Hello, I am struggling to formulate a GraphQL query that would allow me to fetch L2G scores for a given SNP-study association, such as displayed here under Gene prioritisation using locus-to-gene pipeline: Open Targets Genetics . Or if not available, at least the highest scoring gene for a given SNP-study association.

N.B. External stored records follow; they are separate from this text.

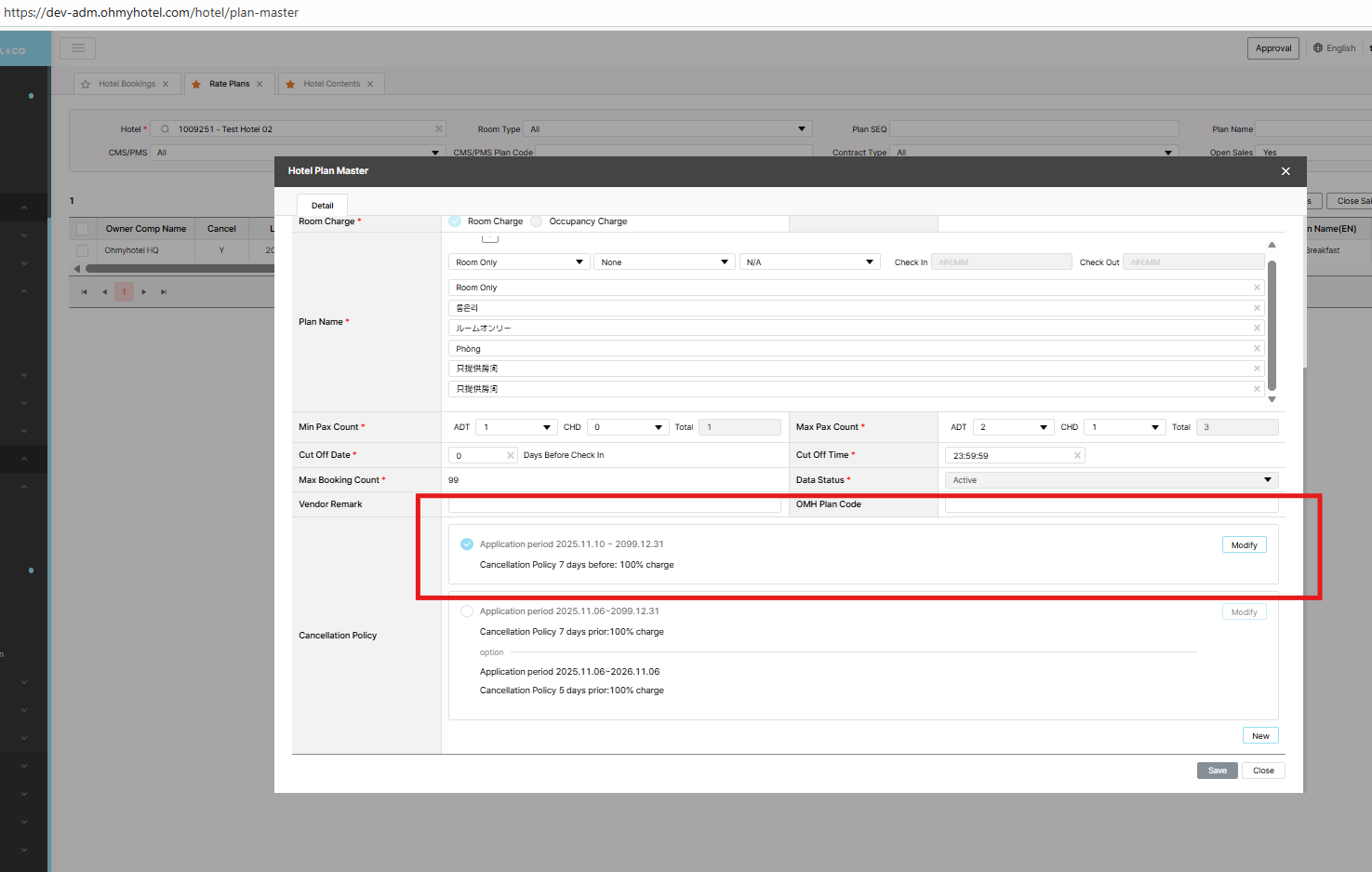The image size is (1372, 872).
Task: Clear the Room Only plan name field
Action: click(x=1257, y=288)
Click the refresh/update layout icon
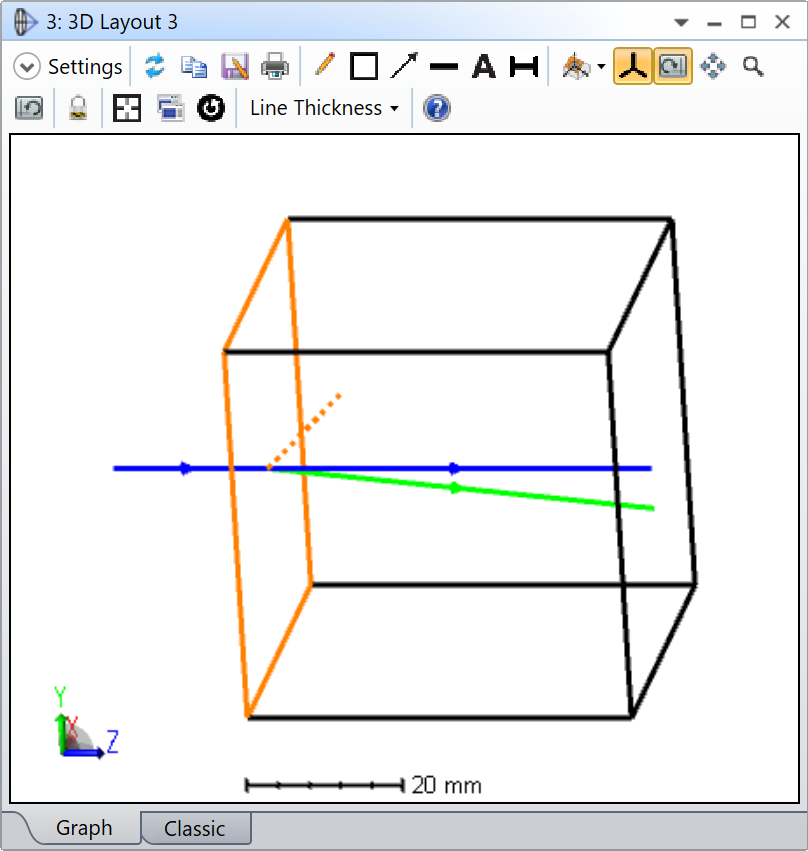The width and height of the screenshot is (808, 851). coord(154,67)
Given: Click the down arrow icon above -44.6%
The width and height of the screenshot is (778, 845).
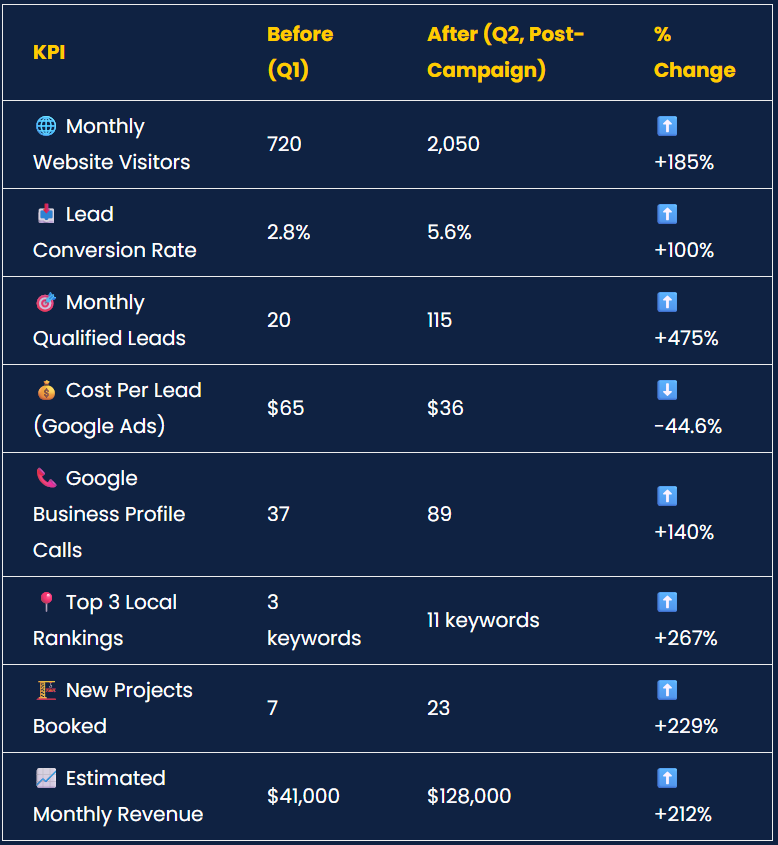Looking at the screenshot, I should pos(667,390).
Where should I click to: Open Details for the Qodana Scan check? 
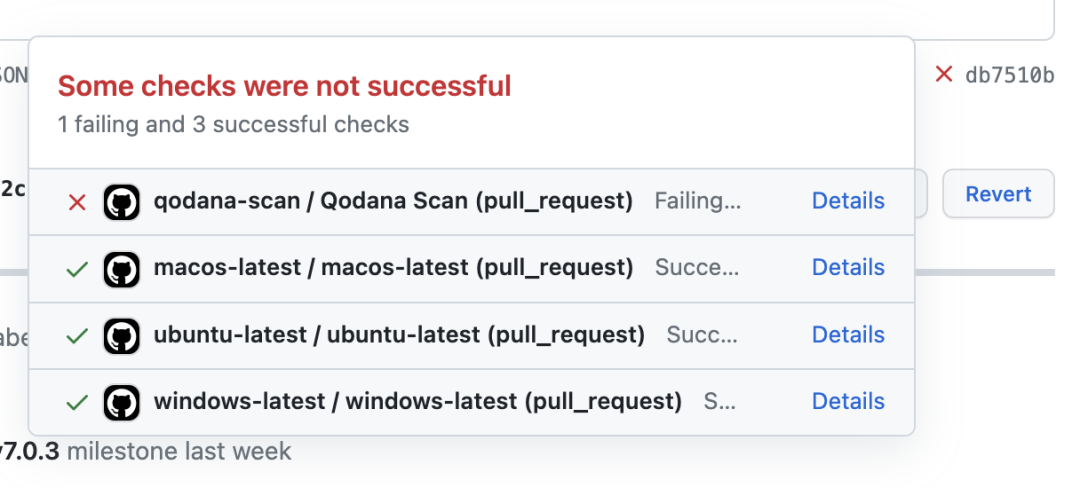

I can only find the ManhattanAssociation type which should somehow be able to produce bestLocus2Genes but I am unable to formulate a successful query for it.
Hello @marynias!
Welcome, and thank you for joining the Open Targets Community!
How do I access Locus2Gene data for a specific study and locus?
To access the Locus2Gene data for a specific study and locus (represented by the lead variant ID) using the Genetics Portal GraphQL API, you will need to use the studyLocus2GeneTable
endpoint and pass the studyId
and variantId
as parameters.
For example, to access the Locus2Gene data for Crohn’s disease (GCST003044) and the locus around 1_67215986_T_G, you would use the following query:
query getL2GScoresForAStudyVariantPair {
studyLocus2GeneTable(studyId:"GCST003044", variantId:"1_67215986_T_G") {
rows {
gene {
symbol
id
}
yProbaModel
yProbaDistance
yProbaInteraction
yProbaMolecularQTL
yProbaPathogenicity
hasColoc
distanceToLocus
}
}
}
Within the API response, the following fields map to the columns in the Locus2Gene data table seen in the screenshot below:
Column label | API response field |
---|---|
Gene | rows.gene.symbol |
Overall L2G score | rows.yProbaModel |
Variant Pathogenicity | rows.yProbaPathogenicity |
Distance | rows.yProbaDistance |
QTL Coloc | rows.yProbaMolecularQTL |
Chromatin interaction | rows.yProbaInteraction |
Distance to locus (bp) | rows.distanceToLocus |
Evidence of colocalisation | rows.hasColoc |
Are there other ways to access Locus2Gene data for more systematic queries?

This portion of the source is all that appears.